Once the railroad company went out of business, and all but one section of rail was removed, people still  hiked along the train route to reach the summit of Cadillac Mountain.  It was treated for many years there after as if it had been an official trail.  But over the years the wide path through the woods and up the mountain side slowly began to become overgrown, and partly through park efforts, branches and tree limbs found their way onto the trail, so the once popular hiking route began to fade away.  Amazingly, after all these years of neglect, the trail is still in pretty good condition, marked along much of the route by railroad spikes sticking up out of the granite.  The trail is easiest to locate along the Park loop road, and begins in the woods on a knoll about half way between the Cadillac Summit Road and Bubble Pond.  On a calm day you can hear the rushing waters of a nearby stream.

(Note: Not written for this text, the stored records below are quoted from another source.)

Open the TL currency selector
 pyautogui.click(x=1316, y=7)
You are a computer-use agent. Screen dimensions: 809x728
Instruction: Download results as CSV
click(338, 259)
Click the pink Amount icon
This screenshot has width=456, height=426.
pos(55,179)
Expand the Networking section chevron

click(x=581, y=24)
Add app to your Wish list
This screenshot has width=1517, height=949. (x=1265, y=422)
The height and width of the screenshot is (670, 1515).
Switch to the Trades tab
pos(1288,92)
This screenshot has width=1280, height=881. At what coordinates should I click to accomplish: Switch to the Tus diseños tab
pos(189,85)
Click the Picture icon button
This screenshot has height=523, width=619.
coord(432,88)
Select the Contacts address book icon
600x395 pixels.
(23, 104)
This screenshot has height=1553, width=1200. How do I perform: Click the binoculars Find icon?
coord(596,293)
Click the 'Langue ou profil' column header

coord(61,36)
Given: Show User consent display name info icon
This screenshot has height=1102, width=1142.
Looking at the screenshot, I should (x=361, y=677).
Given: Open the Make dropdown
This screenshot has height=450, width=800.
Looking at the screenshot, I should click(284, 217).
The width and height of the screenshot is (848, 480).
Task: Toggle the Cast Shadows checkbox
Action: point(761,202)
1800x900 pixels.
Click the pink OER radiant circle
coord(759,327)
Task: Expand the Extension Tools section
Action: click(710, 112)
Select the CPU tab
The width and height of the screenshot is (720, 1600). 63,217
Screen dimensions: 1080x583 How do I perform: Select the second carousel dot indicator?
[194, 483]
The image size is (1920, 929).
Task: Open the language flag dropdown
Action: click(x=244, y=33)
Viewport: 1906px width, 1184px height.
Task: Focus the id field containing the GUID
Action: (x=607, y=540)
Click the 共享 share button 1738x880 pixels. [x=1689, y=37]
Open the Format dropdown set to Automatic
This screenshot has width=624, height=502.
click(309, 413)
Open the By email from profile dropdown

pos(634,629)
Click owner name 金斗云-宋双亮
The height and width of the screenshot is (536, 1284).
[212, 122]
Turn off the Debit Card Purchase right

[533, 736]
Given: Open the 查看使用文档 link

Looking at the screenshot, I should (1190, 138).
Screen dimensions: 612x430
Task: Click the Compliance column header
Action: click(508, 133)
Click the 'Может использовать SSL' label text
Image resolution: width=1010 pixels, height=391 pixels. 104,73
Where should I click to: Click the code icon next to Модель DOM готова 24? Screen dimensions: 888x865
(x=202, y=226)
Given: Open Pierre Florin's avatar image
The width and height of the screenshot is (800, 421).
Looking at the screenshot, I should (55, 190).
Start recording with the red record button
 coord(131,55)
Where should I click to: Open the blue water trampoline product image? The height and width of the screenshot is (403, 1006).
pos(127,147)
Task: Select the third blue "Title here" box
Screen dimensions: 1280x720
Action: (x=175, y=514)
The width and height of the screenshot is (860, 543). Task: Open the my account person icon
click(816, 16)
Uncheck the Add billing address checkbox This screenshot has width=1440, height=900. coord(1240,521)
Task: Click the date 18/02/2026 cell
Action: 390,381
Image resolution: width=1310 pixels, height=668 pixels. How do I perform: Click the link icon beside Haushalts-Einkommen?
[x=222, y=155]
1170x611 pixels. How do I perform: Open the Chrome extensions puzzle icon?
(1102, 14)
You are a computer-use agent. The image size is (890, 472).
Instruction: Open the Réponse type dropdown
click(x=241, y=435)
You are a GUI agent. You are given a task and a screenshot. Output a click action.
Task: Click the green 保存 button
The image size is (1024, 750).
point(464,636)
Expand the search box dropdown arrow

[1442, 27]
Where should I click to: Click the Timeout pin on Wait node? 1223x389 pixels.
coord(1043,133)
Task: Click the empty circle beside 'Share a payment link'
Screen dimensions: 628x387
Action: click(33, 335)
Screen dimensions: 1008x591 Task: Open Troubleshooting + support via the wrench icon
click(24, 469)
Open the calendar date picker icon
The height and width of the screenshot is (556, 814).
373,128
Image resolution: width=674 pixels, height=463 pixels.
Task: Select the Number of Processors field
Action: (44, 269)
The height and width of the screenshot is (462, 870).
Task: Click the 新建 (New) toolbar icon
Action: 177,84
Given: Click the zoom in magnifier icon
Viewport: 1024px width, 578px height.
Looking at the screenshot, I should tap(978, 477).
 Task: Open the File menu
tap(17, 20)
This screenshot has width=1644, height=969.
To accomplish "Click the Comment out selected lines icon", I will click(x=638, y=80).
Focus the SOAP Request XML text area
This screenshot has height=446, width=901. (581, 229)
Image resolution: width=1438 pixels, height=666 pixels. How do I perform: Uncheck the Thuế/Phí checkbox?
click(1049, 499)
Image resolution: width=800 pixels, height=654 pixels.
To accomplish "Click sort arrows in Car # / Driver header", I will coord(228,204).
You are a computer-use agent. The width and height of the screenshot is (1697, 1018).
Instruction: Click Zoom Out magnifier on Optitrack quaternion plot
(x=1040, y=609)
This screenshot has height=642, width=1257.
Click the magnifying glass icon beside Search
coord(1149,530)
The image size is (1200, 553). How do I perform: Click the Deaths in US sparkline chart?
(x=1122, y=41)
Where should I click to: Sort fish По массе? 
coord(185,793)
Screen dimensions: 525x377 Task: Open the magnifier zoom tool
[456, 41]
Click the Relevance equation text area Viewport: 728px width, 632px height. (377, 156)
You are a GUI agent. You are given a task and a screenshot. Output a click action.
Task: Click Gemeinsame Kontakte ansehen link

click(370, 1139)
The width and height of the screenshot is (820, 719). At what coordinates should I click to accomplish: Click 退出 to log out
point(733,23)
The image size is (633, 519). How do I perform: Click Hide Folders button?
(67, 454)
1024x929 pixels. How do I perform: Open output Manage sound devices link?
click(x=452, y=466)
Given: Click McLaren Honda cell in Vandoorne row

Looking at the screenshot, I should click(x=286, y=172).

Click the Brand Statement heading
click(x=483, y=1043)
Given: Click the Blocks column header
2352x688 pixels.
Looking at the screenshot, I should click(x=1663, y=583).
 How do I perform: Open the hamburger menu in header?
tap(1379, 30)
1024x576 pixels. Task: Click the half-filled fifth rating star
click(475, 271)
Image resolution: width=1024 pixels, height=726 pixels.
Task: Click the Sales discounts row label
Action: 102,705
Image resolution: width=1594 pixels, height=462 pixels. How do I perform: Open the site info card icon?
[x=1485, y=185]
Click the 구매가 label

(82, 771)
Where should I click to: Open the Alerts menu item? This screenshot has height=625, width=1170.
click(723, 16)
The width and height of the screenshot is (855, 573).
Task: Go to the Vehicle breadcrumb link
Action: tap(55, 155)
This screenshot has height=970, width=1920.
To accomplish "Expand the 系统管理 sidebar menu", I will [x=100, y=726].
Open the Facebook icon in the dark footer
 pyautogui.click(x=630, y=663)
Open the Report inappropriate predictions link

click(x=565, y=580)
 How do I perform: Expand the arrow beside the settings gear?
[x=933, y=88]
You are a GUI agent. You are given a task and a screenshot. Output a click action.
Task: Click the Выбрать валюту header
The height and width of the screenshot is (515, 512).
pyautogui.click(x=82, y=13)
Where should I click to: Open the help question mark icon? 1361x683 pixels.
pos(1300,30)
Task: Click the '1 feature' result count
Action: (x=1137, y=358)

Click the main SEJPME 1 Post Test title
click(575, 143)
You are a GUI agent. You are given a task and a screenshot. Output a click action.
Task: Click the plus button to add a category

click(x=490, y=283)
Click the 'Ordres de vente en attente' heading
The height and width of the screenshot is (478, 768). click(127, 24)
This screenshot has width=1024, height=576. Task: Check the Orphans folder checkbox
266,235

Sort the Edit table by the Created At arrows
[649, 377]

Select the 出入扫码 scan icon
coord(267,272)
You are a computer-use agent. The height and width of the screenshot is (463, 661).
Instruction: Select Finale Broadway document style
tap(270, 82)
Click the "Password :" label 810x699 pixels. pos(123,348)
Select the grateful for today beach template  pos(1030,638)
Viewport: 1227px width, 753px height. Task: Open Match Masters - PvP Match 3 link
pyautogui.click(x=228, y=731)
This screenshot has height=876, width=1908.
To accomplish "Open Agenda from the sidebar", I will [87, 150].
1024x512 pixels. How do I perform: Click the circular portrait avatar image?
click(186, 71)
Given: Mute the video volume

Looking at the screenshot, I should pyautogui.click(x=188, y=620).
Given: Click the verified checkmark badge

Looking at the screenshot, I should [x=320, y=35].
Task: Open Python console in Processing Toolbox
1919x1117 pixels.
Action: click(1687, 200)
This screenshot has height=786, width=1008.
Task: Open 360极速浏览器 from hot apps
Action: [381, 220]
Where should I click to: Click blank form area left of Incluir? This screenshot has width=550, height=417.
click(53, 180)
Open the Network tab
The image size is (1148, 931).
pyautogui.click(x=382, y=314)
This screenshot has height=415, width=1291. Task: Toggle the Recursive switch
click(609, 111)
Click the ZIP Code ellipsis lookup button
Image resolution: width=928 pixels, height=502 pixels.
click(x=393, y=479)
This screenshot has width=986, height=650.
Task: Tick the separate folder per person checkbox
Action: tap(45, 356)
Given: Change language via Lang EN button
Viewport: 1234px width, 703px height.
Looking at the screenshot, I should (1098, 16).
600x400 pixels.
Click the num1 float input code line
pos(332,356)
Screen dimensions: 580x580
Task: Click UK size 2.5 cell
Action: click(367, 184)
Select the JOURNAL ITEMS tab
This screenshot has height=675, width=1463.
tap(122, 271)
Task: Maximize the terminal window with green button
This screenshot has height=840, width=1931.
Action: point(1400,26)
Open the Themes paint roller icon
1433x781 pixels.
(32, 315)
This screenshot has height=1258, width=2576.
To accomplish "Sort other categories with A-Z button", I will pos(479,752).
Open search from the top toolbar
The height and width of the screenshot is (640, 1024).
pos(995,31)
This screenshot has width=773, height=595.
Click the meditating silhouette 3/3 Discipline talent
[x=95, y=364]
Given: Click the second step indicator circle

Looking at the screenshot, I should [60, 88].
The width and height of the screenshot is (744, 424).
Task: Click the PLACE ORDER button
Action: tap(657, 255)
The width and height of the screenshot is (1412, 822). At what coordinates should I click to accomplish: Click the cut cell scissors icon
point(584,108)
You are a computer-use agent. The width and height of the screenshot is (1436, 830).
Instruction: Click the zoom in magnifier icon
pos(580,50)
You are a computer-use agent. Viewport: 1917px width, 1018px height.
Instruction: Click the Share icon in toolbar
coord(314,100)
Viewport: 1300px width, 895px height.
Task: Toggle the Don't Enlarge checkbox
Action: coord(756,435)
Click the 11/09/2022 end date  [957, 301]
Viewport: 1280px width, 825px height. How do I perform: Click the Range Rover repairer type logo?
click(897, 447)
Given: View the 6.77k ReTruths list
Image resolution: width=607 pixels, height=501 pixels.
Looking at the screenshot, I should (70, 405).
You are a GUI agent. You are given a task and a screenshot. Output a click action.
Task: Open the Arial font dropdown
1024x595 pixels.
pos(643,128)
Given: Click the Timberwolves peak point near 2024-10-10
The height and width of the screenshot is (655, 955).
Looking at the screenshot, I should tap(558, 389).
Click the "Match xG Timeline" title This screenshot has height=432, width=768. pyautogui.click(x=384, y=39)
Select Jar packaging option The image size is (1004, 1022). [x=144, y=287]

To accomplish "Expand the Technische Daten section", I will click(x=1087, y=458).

The Green Mountain Railroad - Acadia National Park

Once in the woods and up the knoll, the path is at an angle to the left, there is usually a tiny rock pile by a railroad spike, and the ground there will be worn down as it leads up into the woods.  There are very few railroad spikes on this end, but there should be a rock pile here and there, and the further you go the more worn the trail becomes.  At a couple places the trail may seem to end, just keep in mind for the most part, the train tracks ran in a straight line, turning direction only once, so if the trail seems to end at a tree or two, simply look on the other side of the tree's, and the trail will be right there.
Now there is one spot o the lower end where there is a section of brush you have to cross, walk straight ahead in the same direction you were walking.  Not far ahead of this section is one of the surprises you will come upon - a section of railroad bed built up along a rising cliff.  Once you get there, the trail is really easy to follow because now more and more railroad spikes can be seen.  It is also at this point the trail begins to get very slippery in places - I suggest you wear something with good footing.  The granite is covered with moss made slippery from over flowing waters from a nearby brook.  The Trail also begins to climb more here.  Up through and under some tree's, and your not far from the next surprise.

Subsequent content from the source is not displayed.